■ **TASK INSTRUCTIONS**
A – Please condense the paragraph of the passage on revising that begins "You want the writing to be fresh and new" into a short bulleted list that keeps its main points.
B – In the passage on revising, whose remark about first drafts is quoted?
C – Carry the passage on revising forward with the next few sentences after its final line, keeping the same voice.

Today, I am going to talk about revising our work. Ernest Hemingway said, “The first draft of anything is shit.” He was right. While writing a first draft, the only goal is to get the story out and written down somewhere, on paper, on a computer, wherever. Get it written. That’s the first draft of any work, fiction or nonfiction. Once you do that, you need to revise the work. You want to get the grammatical errors out of your manuscript. You don’t want to use the same words over and over and over — you get the picture.

You want the writing to be fresh and new. So you want to remove any clichés that might creep into your text. They do creep in. Look for them and find another way to say what you want. Your readers will thank you.

Another thing to look out for is passive voice. No one wants to read something like: The ball was thrown by Jim and caught by John. A double date was to follow the game. Carrie was taken out by Jim, while Anne was taken out by John. Snore. You would rather read, Jim threw the ball and John caught. A double date followed the game. Jim took Carrie out and John took Anne. You have to be careful here. There are several places where passive voice can look like past tense and does. If you can rearrange the words and keep the meaning the same, you have passive voice. Of course, that may only work in English. I’m not sure about any other languages.

■ **MATERIAL PROVIDED**
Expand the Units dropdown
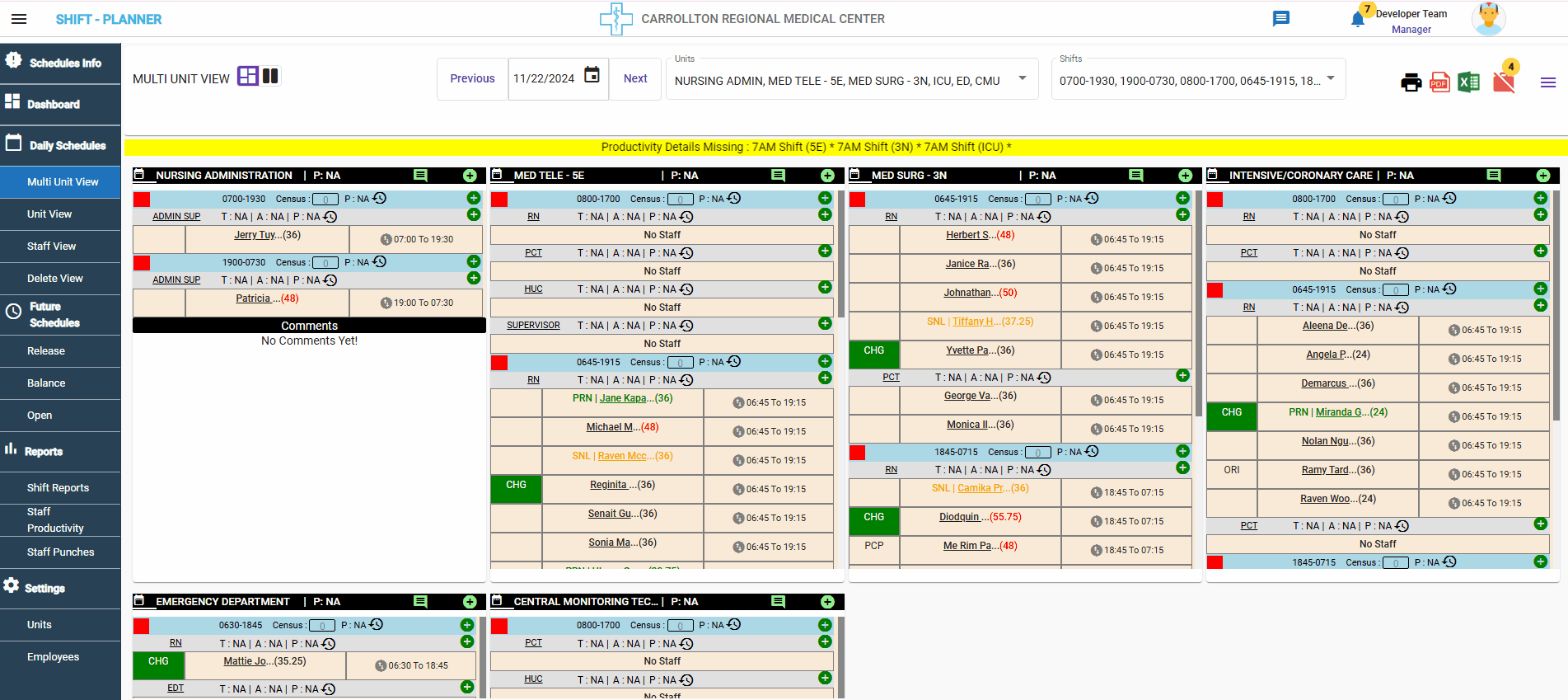The image size is (1568, 700). (x=1023, y=78)
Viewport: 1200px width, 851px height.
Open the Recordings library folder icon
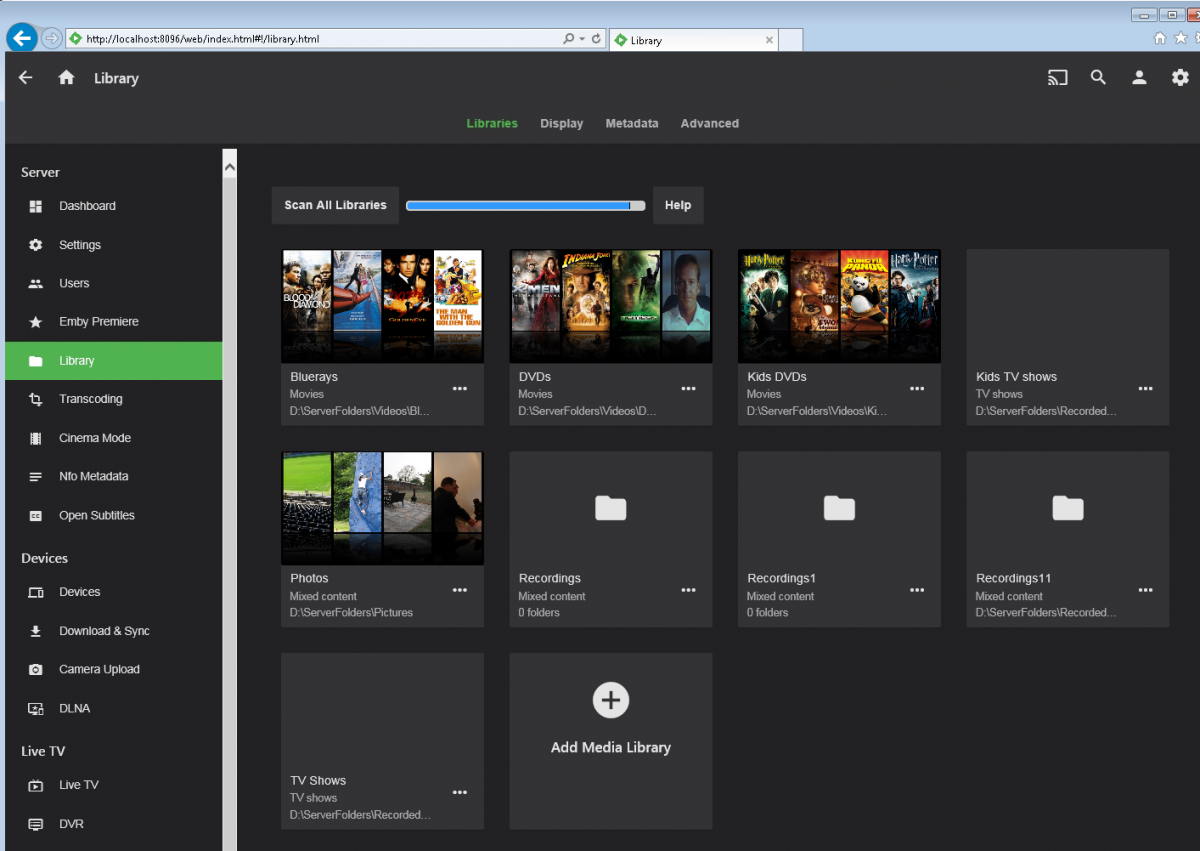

■ **RESULTS OF THE EXERCISE**
A –
- Keep the writing fresh and new.
- Clichés tend to creep into a text, so remove them.
- Look for them and find another way to say what you mean.
- Readers will be grateful.

B – Ernest Hemingway's.

C –
Some passive voice is good. All passive voice, or active voice, is bad. No one will read something consisting of “this was done to that style” sentences. It’s dull and slow. Conversely, no one will read “this happened, this happened, this happened,” either. It’s too exhausting. You want a balanced mixture. Highlighting the places where you have passive voice makes them stand out, as it is supposed to. If you have more highlights than not, you should fix them. On the whole, an equal share is OK.

Repetition is something else to look for. Most word processing software can find all the instances of a certain word. Use that feature to highlight commonly repeated words like ‘that’, or ‘just’, both of those are often unnecessary and can be completely eliminated. To find repetitions you can also use the word frequency feature of most word processors. They will tell you how many times you have used a particular word. For example, I have used the word ‘the’ twenty-two times in this blog.

Revision is a lot of hard work, but your writing will be better for it and your readers will love you for it. Revise, my friends. Revise and become better writers.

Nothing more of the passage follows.